说这干球!” 张强蹲到炕前,语气激动,“咱哥几个是啥关系?那可是光腚娃娃的交情!
一起在护城河冰窟窿里钻过命的!你要是有个闪失,我们几个还有脸在南锣鼓巷混?他妈的!
要不是看你伤了需要休息,刚才老子非得,把易中海那老绝户的牙全敲掉!
再废了傻柱一条腿!”他脸上的刀疤因为愤怒,而扭曲跳动,眼神里闪烁着毫不掩饰的凶光。
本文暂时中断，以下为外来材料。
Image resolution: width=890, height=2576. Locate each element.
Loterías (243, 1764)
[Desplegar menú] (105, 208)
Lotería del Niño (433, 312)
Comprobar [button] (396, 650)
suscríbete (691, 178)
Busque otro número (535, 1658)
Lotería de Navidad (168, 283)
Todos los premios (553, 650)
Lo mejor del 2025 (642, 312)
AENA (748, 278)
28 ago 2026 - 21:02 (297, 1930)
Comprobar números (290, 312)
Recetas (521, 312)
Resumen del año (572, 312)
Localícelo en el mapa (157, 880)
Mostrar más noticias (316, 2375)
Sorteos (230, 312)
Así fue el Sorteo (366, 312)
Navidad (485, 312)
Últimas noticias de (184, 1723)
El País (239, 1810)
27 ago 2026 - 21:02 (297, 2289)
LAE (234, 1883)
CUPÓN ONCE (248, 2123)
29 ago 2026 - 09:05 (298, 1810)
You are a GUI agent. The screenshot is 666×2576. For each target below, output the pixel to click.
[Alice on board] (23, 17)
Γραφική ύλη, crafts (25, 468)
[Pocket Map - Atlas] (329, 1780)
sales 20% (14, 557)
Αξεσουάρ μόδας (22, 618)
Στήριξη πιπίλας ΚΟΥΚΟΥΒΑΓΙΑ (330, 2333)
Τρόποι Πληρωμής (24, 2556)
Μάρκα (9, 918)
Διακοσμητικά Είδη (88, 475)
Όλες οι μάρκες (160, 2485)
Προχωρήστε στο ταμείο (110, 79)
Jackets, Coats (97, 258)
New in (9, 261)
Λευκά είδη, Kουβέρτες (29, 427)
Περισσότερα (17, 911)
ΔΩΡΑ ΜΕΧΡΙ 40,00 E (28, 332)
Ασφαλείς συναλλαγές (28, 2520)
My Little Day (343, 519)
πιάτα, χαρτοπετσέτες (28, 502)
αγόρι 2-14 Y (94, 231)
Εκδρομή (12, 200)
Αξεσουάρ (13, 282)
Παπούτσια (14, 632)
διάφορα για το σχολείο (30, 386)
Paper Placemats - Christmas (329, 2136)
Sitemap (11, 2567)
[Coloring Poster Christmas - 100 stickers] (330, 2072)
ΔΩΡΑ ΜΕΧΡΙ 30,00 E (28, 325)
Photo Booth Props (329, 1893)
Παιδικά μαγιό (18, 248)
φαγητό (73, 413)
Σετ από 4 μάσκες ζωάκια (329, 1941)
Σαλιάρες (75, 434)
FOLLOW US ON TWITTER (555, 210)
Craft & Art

“行了!” 李胜利打断他,声音不高,却带着一股天然的、不容置疑的威压,
“现在不是废话的时候。外面最近有什么风声?”他需要了解街面上的动态。
这是他在这个残酷世界里,生存的本能。张强立刻收起了刚才的凶悍,正色道:“胜利哥,
外面安生得很!咱的地盘上,有你的名号镇着,哪个不长眼的敢炸刺儿?
东城那边几个资格老,...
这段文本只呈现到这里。